* begin TEXT SECTION *
You're a bully. As Nick Antosca, one of the few posters here who seems to have both a heart and a brain, said, you "taunted" Marco Roth. Well, Marco Roth has dealt with bullies before. See his posting of May 10 on the Nextbook site, about his adolescence. He's a more mature writer and person than you are, Tao Lin.

I am someone who once like you a lot but have now become disillusioned. I want to like you again. Stop doing mean things to people. Stop being a bully.

OK, the dittoheads can rip me a new one now. But sometimes people have to stand up to bullies. And then people who once supported them, like me, maybe like Nick Antosca, will either hope they change or forget about them.

3:20 PM  
Blogger trevor johnson said...

I get the feeling that Tao -- who has sort of blown up in the last year or so since I followed the blog link from his story Zombies in Kitchen Sink -- is setting himself up to either become a cult literary figure or suffer a devastating fall.* I won't say anything about success and goals met along the way, about whether he is either satiated with smaller goals as he goes along with some sort of cathartic effect, or whether he is building toward something.

A lot of this discussion is stupid. No one likes being ridiculed. The only thing to do is either laugh it off and thus diffuse it by accepting it for what it is, ignore it and shrug if someone asks about it, or retaliate, but not by posting and calling Tao childish or hurtful or whatever. It's a given, and you know this because you read the fictitious post; you know this because that is what the post intended. It's satirical, farcical, intentional. It does deal with themes all of Tao's writing deals with, but that's the extent it. So now what? Either do one of the two things above, or hunker down (yes, hunker) and write your own satirical assault on Tao. I don't see any of the people on the receiving end doing this, so only two options remain.

I'm guessing Tao would enjoy retaliation, as I think he writes about established writers or celebrities to garner attention, either by the reader or, better yet, by the opposition of the writer or celebrity. That's all common sense though, and it's smart. That's one reason why he's gotten to where he is now. A very smart move indeed, and entertaining. Can't help but to wonder how it will play out in the end though.
* end TEXT SECTION *
▶ [WHAT YOU SHOULD DO]: Please reproduce the part of the comment thread starting with "OK, the dittoheads" and going on through "forget about them.". Rely only on the comment thread above.
* begin RECORD EXTRACTS *
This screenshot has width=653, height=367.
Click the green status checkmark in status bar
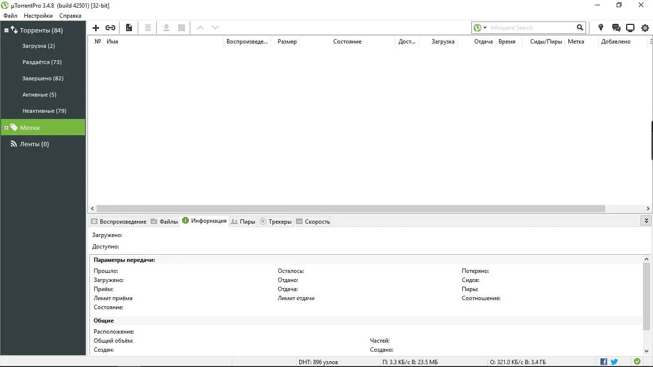click(x=637, y=362)
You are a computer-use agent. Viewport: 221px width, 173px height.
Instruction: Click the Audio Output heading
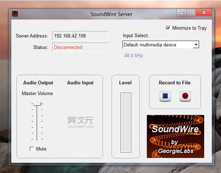click(x=38, y=83)

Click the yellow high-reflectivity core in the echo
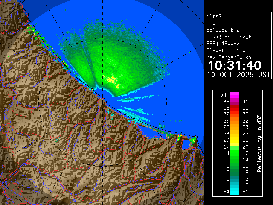tap(111, 79)
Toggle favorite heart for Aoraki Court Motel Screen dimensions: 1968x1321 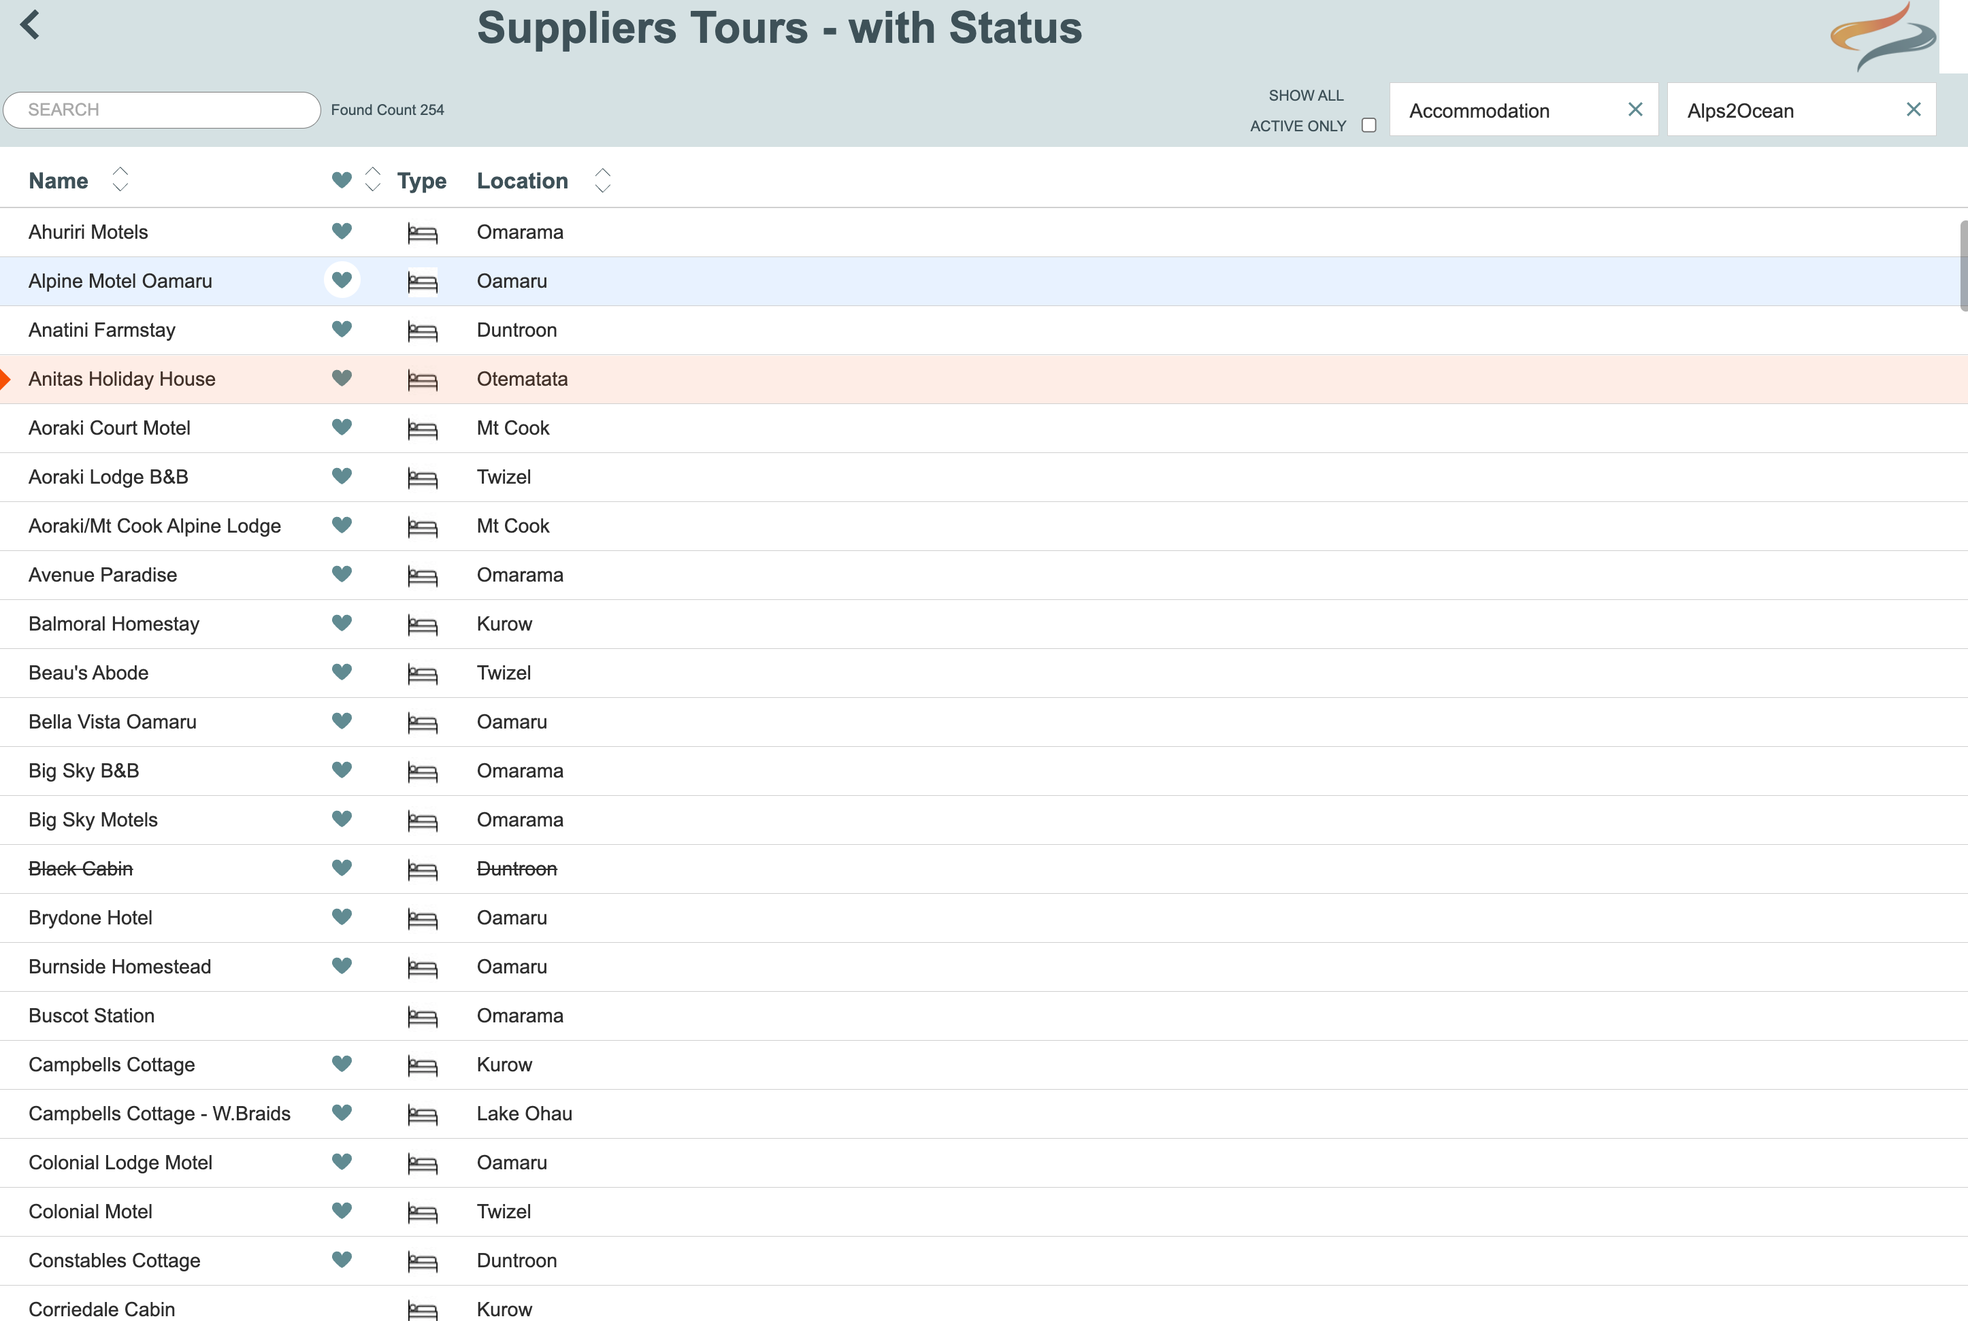pyautogui.click(x=341, y=427)
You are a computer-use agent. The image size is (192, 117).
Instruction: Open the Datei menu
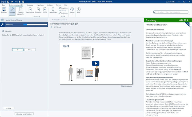pyautogui.click(x=4, y=5)
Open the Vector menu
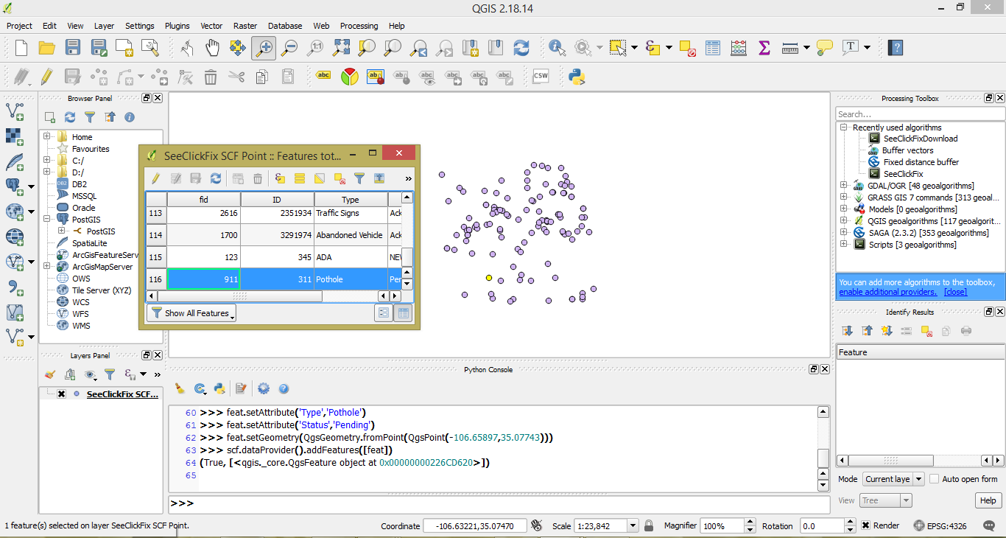Viewport: 1006px width, 538px height. coord(211,26)
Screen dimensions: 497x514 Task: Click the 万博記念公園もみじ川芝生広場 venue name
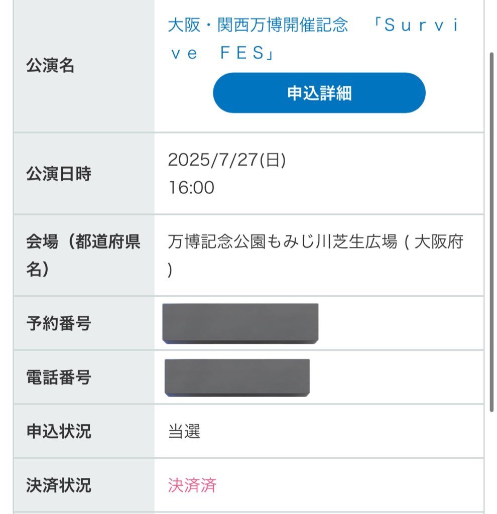tap(282, 241)
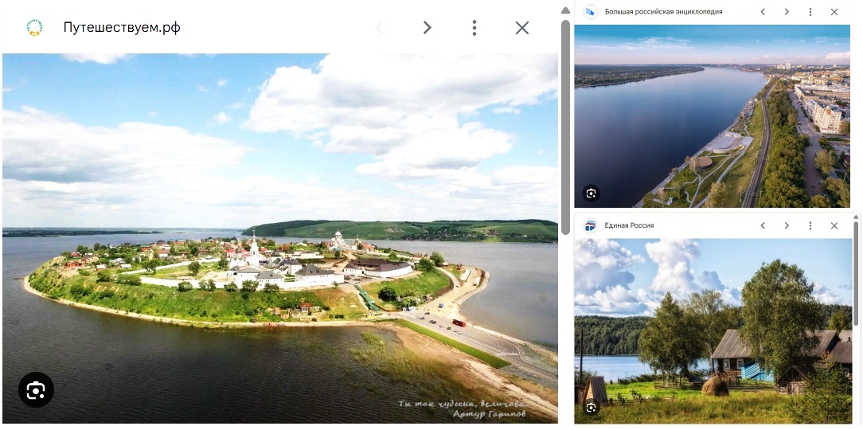Open three-dot menu in Путешествуем.рф panel
This screenshot has width=863, height=430.
(x=474, y=28)
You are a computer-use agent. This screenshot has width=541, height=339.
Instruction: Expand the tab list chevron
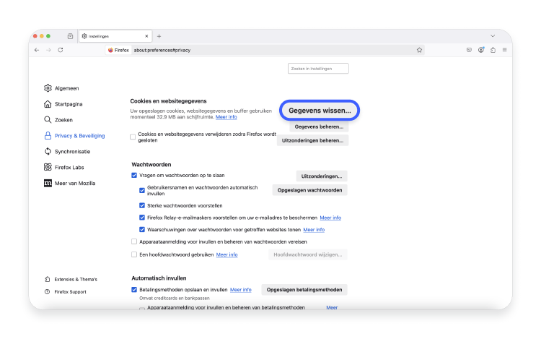click(493, 35)
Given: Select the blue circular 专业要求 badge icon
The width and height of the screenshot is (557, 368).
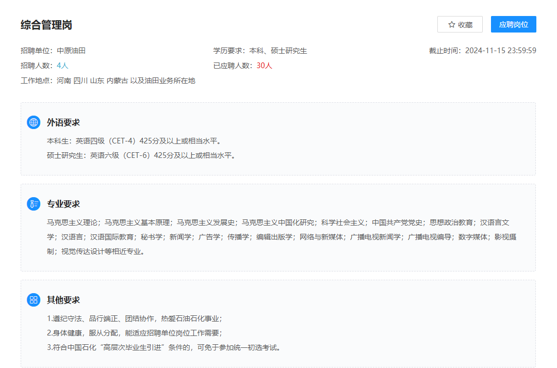Looking at the screenshot, I should pyautogui.click(x=34, y=204).
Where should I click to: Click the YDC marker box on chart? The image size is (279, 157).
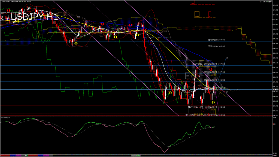coord(187,76)
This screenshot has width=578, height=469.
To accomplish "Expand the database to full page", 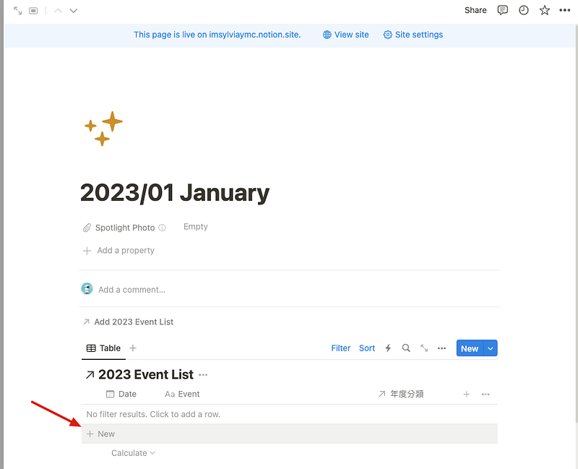I will point(424,348).
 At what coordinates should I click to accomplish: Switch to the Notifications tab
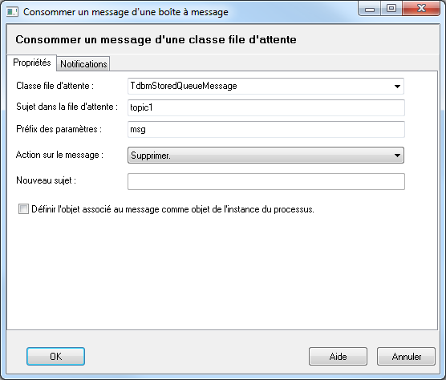[x=83, y=64]
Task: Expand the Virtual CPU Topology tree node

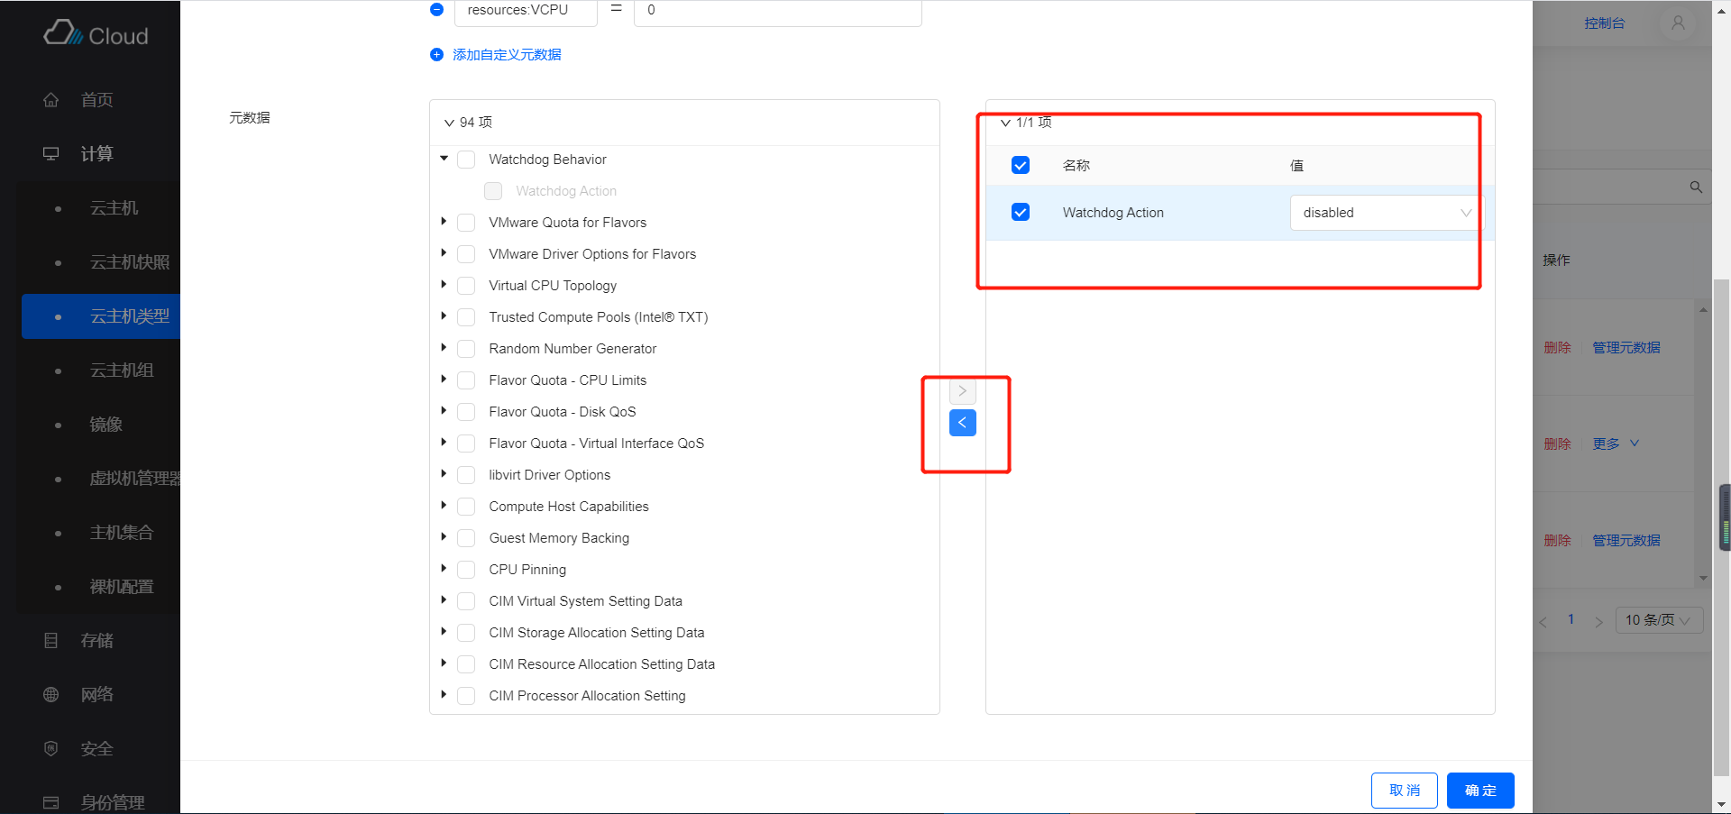Action: (x=444, y=285)
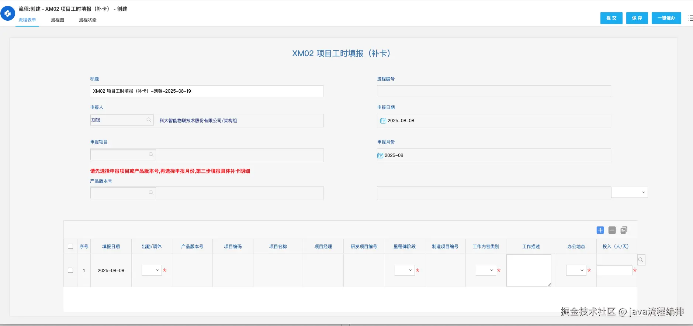This screenshot has height=326, width=693.
Task: Click the delete row minus icon
Action: [612, 230]
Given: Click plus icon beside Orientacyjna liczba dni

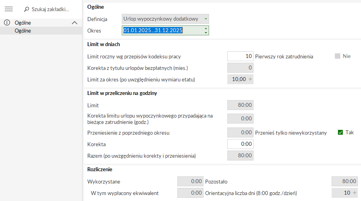Looking at the screenshot, I should pos(354,193).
* end RECORD EXTRACTS *
▶ [COMPLETED EXERCISE]:
OK, the dittoheads can rip me a new one now. But sometimes people have to stand up to bullies. And then people who once supported them, like me, maybe like Nick Antosca, will either hope they change or forget about them.